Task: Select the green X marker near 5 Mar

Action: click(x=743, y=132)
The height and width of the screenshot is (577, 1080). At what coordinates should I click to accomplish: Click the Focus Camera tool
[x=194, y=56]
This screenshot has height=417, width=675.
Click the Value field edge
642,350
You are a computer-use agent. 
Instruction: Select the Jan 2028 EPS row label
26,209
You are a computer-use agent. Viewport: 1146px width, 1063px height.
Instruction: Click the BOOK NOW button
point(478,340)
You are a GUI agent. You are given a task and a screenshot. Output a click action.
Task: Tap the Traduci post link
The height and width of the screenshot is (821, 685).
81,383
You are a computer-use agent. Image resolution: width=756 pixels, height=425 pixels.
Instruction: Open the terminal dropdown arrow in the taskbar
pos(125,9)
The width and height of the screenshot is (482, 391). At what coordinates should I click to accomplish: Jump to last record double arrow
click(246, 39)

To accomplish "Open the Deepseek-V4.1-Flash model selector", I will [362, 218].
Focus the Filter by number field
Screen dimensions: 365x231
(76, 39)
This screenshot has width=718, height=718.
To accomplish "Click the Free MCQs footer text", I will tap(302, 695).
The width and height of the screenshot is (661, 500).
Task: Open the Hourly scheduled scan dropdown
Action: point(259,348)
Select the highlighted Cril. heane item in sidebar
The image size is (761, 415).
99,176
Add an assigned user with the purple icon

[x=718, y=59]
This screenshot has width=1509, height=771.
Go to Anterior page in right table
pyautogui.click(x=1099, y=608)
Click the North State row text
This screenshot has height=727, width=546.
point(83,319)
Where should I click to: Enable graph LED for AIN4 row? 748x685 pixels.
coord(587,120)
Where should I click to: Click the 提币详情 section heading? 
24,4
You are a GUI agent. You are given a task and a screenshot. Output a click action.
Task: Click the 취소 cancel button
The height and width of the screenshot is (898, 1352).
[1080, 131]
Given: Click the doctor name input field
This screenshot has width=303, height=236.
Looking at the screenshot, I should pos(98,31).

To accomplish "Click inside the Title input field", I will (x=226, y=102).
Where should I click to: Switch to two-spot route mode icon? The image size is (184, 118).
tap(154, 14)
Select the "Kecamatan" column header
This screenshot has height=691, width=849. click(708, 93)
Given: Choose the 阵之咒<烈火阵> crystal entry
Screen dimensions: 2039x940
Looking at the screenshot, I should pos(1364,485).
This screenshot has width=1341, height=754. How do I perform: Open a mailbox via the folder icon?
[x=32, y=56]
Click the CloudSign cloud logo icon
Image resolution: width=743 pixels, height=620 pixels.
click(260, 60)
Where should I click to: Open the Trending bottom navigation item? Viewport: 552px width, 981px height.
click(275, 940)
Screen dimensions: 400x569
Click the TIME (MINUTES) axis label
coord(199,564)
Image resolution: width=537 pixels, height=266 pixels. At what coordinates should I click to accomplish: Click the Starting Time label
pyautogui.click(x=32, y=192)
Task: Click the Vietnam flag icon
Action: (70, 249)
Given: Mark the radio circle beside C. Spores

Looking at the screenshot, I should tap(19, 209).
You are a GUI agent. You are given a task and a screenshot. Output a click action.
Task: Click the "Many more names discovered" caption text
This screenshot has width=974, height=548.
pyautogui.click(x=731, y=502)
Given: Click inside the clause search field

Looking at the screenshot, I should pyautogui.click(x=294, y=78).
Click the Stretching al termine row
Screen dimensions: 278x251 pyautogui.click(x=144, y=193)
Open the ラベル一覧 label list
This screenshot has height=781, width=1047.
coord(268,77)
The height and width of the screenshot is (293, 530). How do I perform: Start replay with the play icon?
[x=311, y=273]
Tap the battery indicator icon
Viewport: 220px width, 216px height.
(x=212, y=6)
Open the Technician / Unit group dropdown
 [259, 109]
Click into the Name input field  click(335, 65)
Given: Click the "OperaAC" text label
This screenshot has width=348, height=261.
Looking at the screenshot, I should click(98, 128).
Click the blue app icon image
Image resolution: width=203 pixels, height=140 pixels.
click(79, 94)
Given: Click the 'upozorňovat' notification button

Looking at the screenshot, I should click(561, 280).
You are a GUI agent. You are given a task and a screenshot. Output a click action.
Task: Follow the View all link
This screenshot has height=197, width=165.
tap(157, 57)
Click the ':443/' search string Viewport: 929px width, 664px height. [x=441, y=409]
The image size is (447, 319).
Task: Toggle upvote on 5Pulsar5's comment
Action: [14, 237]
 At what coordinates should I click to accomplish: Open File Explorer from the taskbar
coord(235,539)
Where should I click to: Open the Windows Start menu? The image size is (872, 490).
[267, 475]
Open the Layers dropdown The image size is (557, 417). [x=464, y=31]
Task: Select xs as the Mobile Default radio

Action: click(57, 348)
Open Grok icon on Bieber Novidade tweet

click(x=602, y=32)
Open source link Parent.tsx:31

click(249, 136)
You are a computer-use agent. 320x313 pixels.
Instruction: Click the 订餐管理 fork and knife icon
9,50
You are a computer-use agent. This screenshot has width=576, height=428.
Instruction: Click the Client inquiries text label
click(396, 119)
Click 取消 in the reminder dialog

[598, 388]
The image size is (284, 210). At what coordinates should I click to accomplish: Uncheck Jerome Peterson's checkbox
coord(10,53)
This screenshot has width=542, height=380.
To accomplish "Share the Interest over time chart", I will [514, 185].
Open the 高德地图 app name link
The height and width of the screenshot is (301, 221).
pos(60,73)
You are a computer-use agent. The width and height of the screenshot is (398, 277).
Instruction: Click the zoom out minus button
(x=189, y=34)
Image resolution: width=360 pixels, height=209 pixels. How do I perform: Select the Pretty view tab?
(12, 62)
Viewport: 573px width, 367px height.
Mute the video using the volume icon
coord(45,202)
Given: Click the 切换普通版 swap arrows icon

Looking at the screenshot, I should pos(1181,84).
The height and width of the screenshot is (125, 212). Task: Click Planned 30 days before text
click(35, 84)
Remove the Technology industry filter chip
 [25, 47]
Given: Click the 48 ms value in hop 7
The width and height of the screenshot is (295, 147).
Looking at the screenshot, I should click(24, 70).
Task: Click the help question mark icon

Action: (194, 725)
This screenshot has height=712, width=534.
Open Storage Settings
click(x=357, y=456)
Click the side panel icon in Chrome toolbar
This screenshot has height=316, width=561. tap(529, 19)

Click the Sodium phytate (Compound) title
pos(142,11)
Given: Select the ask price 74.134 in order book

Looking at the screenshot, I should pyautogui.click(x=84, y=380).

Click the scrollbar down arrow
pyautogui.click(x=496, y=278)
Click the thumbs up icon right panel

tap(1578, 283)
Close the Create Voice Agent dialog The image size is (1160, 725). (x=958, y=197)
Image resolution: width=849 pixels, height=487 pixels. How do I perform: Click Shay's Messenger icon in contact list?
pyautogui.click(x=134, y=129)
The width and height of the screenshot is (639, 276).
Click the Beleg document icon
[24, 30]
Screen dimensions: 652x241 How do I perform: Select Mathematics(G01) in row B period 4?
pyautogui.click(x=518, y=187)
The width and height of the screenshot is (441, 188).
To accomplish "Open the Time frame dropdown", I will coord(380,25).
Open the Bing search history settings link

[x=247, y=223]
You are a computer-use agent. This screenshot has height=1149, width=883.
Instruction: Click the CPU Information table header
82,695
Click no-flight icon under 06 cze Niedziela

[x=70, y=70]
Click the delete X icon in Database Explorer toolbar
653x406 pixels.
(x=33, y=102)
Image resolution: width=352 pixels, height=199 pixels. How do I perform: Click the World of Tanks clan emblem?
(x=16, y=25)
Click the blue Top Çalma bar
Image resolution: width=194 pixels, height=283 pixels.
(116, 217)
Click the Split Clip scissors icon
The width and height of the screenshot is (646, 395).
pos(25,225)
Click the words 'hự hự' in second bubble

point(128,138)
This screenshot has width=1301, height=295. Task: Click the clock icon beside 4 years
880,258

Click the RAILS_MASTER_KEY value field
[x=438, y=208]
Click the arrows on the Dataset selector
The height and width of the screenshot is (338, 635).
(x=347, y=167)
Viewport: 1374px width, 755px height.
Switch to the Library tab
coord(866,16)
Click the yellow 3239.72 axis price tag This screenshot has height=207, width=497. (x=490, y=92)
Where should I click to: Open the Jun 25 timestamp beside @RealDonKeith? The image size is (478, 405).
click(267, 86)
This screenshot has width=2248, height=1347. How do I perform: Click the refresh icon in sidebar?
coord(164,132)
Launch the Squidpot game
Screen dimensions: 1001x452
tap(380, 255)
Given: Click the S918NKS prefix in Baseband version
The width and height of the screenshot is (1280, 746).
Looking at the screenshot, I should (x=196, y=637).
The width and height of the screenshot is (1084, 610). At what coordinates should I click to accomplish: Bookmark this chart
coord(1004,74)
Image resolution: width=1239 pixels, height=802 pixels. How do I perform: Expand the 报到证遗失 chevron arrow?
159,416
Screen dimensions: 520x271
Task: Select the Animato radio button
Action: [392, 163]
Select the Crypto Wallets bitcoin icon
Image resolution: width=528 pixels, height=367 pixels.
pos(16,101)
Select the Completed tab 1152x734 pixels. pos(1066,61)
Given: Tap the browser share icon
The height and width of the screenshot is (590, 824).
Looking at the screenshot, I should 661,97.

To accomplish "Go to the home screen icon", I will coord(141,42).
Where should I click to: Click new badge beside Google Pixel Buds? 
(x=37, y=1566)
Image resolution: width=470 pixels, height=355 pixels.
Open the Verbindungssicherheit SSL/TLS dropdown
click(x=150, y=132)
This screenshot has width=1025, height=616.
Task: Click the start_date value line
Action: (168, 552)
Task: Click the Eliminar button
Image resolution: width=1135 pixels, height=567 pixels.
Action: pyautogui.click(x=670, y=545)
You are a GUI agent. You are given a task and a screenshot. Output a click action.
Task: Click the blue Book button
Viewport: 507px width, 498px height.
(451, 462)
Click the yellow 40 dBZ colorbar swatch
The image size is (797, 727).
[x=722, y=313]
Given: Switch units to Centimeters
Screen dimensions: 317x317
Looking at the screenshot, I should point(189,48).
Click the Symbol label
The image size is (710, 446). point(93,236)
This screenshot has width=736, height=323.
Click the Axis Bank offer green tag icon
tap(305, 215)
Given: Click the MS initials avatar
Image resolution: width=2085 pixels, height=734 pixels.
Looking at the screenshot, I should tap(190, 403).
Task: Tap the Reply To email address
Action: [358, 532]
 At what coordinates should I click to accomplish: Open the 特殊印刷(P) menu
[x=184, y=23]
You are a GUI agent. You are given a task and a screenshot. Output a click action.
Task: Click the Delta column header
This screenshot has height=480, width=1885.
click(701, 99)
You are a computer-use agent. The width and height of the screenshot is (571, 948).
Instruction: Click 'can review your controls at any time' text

_INSTRUCTIONS TO FOLLOW_
Whenever a line in the records contains the word "input", copy that line.

_ANSWER_
Given: Click the doctor name input field
To accomplish "Click inside the Title input field", I will (x=226, y=102).
Click into the Name input field  click(335, 65)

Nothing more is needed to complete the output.